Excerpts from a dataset
-- Opening Marker --

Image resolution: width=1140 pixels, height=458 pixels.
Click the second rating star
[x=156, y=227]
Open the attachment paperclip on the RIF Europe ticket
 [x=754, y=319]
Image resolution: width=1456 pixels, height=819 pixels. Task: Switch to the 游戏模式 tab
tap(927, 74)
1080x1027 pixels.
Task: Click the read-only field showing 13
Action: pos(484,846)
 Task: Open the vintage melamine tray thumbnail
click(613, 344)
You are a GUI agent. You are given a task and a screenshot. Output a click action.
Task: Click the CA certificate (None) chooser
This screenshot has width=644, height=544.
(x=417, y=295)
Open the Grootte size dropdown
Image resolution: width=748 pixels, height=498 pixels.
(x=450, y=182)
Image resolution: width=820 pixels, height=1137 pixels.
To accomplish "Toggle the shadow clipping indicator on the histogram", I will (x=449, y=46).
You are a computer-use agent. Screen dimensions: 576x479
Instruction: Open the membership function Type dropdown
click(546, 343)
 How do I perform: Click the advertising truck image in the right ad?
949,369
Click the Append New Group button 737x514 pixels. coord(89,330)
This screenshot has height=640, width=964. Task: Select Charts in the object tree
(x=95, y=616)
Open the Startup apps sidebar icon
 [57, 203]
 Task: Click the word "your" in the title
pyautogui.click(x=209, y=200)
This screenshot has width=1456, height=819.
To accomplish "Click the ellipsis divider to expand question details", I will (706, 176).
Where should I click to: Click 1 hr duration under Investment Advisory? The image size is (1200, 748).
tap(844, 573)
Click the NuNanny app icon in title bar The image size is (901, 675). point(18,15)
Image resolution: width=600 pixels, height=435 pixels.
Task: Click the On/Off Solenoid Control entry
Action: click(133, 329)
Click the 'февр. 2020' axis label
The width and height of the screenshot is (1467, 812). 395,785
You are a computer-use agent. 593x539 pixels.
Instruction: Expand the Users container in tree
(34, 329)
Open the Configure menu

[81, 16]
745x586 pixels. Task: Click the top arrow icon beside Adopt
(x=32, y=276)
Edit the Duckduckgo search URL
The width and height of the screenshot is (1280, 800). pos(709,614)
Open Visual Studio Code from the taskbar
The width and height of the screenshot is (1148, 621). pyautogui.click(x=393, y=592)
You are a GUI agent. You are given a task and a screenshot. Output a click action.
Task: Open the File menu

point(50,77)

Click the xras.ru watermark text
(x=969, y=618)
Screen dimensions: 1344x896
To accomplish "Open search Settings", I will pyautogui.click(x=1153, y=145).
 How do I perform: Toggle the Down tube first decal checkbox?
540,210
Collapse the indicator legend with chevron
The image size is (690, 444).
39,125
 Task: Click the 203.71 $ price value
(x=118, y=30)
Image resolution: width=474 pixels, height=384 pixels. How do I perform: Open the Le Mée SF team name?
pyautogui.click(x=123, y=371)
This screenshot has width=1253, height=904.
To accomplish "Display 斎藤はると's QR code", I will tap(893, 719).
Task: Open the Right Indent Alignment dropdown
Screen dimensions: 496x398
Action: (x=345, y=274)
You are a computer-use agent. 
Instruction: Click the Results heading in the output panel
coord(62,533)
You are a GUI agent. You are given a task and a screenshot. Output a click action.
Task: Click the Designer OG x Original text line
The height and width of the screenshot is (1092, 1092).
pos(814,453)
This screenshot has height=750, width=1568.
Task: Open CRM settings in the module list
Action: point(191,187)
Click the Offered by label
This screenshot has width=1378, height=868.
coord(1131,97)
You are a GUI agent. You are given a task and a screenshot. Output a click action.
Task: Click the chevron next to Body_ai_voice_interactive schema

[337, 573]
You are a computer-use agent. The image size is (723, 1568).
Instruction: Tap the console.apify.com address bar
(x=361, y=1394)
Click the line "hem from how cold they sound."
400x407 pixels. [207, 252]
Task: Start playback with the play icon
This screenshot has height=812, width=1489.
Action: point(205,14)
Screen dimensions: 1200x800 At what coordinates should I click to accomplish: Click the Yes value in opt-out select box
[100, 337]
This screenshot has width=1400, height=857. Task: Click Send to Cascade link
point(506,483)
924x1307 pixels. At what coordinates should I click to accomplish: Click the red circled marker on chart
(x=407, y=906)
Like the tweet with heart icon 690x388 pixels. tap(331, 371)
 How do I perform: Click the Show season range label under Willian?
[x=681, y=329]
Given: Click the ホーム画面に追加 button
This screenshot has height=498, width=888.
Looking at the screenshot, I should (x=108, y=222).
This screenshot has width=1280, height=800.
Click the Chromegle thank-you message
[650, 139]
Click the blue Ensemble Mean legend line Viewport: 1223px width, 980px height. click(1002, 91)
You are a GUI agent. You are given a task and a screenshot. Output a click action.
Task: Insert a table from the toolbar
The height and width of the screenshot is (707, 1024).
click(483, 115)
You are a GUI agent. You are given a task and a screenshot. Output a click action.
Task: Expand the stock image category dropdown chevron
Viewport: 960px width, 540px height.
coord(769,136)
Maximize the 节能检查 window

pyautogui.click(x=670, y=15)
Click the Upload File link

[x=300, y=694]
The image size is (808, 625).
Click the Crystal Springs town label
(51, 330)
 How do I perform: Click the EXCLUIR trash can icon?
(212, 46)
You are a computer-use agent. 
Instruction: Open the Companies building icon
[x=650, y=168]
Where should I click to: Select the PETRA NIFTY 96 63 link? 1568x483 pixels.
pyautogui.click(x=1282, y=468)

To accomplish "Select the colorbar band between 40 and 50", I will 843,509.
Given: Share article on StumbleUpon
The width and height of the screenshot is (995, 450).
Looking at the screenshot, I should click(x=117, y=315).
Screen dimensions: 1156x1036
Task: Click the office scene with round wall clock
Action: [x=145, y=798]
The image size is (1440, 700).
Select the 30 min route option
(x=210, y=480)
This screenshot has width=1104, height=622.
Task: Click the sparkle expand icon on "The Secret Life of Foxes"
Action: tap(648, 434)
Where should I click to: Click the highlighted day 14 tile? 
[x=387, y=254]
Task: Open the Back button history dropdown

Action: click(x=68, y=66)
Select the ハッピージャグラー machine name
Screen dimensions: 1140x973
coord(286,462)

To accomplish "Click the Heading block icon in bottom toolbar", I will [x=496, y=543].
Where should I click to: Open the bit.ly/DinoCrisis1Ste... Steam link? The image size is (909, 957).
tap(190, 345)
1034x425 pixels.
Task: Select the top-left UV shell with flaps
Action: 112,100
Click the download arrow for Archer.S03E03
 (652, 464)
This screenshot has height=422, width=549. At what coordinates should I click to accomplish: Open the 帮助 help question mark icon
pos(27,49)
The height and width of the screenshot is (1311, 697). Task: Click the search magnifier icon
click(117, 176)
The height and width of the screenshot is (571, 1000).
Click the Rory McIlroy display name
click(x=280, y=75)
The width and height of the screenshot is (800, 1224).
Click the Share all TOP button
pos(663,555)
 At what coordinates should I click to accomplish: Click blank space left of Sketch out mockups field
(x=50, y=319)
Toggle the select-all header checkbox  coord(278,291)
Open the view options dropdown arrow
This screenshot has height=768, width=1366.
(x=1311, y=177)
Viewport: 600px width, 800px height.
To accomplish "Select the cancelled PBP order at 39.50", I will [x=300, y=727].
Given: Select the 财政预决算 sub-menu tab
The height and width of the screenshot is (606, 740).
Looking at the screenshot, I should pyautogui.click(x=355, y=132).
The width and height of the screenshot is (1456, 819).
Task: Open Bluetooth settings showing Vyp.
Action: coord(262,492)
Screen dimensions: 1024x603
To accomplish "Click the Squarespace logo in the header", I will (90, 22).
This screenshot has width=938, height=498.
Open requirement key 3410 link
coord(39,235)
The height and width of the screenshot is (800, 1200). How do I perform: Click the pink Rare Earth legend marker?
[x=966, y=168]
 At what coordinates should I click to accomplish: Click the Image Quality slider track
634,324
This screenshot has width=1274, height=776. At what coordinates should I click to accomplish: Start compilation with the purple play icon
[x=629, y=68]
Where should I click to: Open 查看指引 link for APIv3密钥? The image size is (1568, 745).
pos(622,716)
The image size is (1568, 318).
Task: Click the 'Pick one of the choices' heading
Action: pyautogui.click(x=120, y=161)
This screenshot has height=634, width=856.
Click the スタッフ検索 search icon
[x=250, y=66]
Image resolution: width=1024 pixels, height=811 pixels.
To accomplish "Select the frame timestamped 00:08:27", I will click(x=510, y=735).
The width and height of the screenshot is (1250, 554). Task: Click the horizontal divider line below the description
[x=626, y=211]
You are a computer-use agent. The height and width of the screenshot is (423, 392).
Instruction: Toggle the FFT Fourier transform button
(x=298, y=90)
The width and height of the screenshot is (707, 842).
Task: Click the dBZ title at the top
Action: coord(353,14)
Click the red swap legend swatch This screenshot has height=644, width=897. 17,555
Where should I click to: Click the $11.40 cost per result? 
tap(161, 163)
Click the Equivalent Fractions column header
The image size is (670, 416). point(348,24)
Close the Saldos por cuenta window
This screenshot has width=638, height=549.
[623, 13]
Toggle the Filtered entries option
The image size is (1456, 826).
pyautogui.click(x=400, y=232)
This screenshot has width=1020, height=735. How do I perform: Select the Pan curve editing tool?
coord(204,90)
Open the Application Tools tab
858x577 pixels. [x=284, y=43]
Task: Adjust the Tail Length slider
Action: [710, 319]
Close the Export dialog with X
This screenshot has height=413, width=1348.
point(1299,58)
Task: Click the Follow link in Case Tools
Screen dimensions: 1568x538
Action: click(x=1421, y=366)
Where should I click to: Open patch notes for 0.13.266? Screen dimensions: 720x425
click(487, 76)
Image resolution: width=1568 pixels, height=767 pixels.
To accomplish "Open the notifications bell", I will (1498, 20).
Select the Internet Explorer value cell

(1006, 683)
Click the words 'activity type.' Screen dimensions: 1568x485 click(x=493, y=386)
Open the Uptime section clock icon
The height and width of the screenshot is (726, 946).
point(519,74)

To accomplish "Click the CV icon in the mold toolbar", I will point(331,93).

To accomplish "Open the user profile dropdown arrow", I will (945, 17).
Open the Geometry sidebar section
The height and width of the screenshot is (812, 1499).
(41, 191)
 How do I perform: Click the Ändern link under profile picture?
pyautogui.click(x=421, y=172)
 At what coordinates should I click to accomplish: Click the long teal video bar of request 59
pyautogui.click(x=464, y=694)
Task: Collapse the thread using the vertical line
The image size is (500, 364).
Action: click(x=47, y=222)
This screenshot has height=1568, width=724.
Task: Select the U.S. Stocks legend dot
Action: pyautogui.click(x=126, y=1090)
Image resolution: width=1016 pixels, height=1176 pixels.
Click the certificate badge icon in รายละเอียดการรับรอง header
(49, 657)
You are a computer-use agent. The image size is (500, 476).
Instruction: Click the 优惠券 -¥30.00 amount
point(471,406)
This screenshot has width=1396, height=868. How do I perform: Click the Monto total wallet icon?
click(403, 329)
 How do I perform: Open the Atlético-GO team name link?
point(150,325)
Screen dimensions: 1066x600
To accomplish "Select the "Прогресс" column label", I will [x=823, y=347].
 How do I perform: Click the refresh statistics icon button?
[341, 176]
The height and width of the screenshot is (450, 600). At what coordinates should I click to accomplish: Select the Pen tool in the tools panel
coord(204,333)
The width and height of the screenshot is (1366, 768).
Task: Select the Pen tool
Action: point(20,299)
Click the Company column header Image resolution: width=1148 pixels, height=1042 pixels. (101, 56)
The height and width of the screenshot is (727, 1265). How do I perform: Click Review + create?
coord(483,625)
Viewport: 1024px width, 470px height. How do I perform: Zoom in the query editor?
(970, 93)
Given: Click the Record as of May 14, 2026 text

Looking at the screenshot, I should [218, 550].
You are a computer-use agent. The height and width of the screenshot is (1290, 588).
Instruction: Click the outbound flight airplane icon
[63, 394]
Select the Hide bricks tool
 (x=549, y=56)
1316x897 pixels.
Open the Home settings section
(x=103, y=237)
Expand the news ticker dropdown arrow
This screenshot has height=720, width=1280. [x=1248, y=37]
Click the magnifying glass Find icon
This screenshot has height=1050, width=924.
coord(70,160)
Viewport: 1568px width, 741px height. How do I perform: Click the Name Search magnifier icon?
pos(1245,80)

-- Closing Marker --

*What is needed*:
The string "indicator" appears on some lines of the data; count those lines and report only how many there are.

*Answer for the task*:
2